-- Start Page text --
Browser Compatibility
| Browser | WebGPU | WASM (fallback) | |---------|--------|-----------------| | Chrome 113+ | Yes | Yes | | Edge 113+ | Yes | Yes | | Firefox | No | Yes | | Safari 18+ | Yes | Yes |
WebGPU is used automatically when available for faster inference. When WebGPU is not supported, the runtime falls back to the WASM execution provider.
Note: The Rust WASM phonemizer binary (with bundled Japanese dictionary) is ~58MB uncompressed (~19MB gzip transfer). It is fetched at runtime via fetch() and cached by the browser's WASM compilation cache, so subsequent page loads are fast (0.3-1s).
Advanced Usage
Using G2P Directly
For phonemization without ONNX inference:
import { G2P, Encoder } from "piper-plus/phonemizer";
const g2p = await G2P.create({ languages: ['ja', 'en'] });
// Japanese: phonemized via Rust WASM (jpreprocess) with bundled dictionary
const jaResult = g2p.phonemize("こんにちは", { language: "ja" });
// jaResult.tokens: string[], jaResult.language: "ja"
// English
const enResult = g2p.phonemize("Hello world", { language: "en" });
// enResult.tokens: string[]
// Encode tokens to Piper phoneme IDs for ONNX inference
const encoder = new Encoder(modelConfig.phoneme_id_map);
const { phonemeIds } = encoder.encode(jaResult.tokens);
g2p.dispose();Cache Management
Models are cached in IndexedDB. You can manage caches programmatically:
import { ModelManager } from "piper-plus";
// Clear model cache
const modelManager = new ModelManager();
await modelManager.clearCache();Note: In v0.2.0, the Japanese dictionary is bundled in the WASM binary. There is no separate dictionary cache. If upgrading from v0.1.x, see MIGRATION.md for instructions on cleaning up legacy IndexedDB dictionary data.
URL Resolution
Resolve model URLs without downloading:
import { ModelManager } from "piper-plus";
// Resolve model URL from a shortcut or repo name
const modelMgr = new ModelManager();
const { modelUrl, configUrl, cacheKey } = await modelMgr.resolveUrls("tsukuyomi");
console.log(modelUrl); // https://huggingface.co/ayousanz/piper-plus-tsukuyomi-chan/resolve/main/...Sub-path Imports
The package exposes additional entry points for selective imports:
// G2P only (no ONNX dependency)
import { G2P, Encoder } from "piper-plus/phonemizer";
// Streaming pipeline
import { StreamingTTSPipeline, TextChunker } from "piper-plus/streaming";Upgrading from v0.1.x
See MIGRATION.md for a detailed migration guide covering all breaking changes, removed exports, and step-by-step upgrade instructions.
See CHANGELOG.md for the full list of changes in each release.
License
MIT
-- End Page text --
-- Start Supplied records --
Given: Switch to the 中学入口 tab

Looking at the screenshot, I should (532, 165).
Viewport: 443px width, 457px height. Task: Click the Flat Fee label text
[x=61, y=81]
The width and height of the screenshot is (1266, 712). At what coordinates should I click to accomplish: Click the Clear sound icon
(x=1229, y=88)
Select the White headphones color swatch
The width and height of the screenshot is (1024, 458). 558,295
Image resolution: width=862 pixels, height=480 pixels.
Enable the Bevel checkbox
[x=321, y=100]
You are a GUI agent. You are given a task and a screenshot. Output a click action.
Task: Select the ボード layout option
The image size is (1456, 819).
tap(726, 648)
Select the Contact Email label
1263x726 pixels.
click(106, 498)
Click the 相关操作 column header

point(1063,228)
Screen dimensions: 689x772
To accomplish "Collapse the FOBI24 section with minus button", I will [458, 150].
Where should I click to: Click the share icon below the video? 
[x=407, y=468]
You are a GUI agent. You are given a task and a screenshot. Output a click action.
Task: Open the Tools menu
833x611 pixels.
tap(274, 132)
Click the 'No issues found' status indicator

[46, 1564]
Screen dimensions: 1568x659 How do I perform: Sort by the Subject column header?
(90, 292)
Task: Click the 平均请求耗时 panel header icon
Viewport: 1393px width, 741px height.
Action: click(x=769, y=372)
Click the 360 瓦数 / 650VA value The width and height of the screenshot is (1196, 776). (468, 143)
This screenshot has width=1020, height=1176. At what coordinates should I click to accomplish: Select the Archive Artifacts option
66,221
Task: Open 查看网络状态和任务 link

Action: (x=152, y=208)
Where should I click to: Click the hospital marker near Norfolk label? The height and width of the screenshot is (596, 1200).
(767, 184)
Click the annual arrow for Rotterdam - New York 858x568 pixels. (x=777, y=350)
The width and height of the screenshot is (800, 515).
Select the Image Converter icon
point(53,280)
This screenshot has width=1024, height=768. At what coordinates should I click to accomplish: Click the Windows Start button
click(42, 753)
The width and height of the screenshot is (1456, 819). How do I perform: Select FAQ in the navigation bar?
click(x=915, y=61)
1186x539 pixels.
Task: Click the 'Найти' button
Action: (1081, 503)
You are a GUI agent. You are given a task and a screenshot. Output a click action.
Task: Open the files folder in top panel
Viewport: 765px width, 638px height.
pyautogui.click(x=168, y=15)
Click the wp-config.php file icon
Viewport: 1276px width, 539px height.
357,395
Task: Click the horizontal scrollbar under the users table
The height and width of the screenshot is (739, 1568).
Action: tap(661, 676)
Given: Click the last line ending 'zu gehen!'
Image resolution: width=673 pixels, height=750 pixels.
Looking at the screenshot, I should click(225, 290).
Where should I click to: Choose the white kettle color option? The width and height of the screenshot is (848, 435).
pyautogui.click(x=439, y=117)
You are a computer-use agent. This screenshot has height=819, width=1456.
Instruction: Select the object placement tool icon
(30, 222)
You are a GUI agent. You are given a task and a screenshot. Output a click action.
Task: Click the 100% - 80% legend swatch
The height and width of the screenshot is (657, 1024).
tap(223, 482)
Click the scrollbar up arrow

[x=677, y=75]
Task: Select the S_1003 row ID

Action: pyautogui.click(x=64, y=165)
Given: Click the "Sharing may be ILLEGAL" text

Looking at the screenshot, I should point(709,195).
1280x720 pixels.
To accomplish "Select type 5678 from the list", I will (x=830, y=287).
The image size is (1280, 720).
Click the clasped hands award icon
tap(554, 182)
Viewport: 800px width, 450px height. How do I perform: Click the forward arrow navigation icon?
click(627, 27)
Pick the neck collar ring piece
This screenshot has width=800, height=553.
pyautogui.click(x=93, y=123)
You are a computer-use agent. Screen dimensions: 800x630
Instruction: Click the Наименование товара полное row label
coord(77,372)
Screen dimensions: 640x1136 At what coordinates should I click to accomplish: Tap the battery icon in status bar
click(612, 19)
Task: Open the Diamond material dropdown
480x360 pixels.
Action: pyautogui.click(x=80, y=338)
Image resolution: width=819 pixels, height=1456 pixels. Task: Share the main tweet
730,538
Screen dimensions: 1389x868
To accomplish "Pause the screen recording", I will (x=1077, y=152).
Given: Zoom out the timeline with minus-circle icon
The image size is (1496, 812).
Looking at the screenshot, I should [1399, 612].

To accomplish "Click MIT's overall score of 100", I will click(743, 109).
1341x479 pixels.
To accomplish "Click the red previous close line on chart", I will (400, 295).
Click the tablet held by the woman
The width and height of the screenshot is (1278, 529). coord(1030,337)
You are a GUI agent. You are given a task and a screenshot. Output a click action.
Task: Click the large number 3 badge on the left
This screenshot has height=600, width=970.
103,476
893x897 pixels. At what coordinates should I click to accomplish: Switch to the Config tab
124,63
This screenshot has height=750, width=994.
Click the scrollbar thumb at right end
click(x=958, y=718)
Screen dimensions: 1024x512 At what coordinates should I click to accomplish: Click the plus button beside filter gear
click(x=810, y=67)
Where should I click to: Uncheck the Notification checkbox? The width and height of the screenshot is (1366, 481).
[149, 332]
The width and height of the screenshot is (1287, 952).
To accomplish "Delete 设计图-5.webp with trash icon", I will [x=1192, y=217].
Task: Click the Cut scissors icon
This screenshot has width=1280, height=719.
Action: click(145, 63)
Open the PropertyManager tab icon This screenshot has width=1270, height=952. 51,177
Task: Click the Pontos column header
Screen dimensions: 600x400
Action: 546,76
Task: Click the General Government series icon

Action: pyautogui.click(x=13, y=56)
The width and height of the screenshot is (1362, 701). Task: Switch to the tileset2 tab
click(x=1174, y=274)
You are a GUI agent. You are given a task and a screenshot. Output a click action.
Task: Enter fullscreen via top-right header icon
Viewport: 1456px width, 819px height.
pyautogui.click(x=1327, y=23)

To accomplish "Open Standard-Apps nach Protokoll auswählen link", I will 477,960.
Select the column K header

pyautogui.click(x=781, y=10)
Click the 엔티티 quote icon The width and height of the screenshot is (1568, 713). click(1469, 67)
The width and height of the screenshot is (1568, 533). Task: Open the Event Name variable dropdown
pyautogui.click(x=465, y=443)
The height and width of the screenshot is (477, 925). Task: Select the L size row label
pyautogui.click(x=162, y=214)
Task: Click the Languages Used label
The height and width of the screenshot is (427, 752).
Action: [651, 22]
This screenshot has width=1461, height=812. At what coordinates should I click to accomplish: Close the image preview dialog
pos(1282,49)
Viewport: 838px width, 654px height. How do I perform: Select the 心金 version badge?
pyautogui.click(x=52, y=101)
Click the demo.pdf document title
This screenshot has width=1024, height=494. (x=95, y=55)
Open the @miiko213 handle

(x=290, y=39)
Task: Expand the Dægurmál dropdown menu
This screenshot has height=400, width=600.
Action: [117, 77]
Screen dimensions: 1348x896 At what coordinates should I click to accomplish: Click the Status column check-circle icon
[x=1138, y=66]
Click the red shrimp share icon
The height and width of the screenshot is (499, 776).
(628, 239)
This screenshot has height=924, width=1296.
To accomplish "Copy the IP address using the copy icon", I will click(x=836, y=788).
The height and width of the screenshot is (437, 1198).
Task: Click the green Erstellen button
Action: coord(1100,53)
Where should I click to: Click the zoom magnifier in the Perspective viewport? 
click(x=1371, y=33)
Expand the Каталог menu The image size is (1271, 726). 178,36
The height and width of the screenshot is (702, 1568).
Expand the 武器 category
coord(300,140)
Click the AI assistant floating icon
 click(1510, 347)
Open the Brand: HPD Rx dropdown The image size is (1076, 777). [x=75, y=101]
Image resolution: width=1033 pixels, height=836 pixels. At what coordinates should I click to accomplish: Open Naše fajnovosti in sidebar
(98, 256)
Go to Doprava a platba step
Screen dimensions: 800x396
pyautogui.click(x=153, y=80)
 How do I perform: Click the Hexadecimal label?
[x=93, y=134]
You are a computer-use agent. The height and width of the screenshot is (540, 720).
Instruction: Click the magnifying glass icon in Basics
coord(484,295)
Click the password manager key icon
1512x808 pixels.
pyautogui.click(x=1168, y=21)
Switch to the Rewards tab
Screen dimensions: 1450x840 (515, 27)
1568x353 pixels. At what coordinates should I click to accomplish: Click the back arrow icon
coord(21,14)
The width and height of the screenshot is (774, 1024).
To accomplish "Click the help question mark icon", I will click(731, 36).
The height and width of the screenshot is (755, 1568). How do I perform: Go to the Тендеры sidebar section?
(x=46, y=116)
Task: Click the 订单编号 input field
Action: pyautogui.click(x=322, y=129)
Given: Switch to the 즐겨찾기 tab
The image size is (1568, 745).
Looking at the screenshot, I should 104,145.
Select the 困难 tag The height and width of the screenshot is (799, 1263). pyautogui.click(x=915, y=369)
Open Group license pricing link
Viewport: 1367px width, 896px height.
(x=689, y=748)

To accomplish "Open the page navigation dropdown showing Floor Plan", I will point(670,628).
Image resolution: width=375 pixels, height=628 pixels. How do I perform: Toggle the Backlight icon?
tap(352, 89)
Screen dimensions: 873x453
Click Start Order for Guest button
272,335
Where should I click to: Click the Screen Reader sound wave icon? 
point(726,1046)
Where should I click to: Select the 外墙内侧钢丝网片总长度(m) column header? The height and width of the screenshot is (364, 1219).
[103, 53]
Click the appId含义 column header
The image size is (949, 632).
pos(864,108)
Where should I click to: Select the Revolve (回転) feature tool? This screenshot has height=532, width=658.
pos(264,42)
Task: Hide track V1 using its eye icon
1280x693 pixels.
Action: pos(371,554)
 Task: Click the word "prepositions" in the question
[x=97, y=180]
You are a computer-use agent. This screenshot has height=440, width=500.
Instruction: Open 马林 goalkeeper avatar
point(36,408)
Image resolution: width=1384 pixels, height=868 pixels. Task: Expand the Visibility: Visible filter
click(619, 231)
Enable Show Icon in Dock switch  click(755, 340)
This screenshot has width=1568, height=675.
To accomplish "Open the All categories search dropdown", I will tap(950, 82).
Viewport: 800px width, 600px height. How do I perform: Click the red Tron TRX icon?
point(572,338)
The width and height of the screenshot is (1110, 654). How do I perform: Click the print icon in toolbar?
-- End Supplied records --
Brief 1
List every browser named in the compatibility table of the piper-plus page.
Brief 2
Reproduce everything in the piper-plus page from "Browser Compatibility" down to "WASM execution provider.".
Brief 3
Where does the piper-plus page say models are cached?
The rows play no part in this.

Full answer 1
Chrome 113+, Edge 113+, Firefox, Safari 18+

Full answer 2
Browser Compatibility
| Browser | WebGPU | WASM (fallback) | |---------|--------|-----------------| | Chrome 113+ | Yes | Yes | | Edge 113+ | Yes | Yes | | Firefox | No | Yes | | Safari 18+ | Yes | Yes |
WebGPU is used automatically when available for faster inference. When WebGPU is not supported, the runtime falls back to the WASM execution provider.

Full answer 3
In IndexedDB.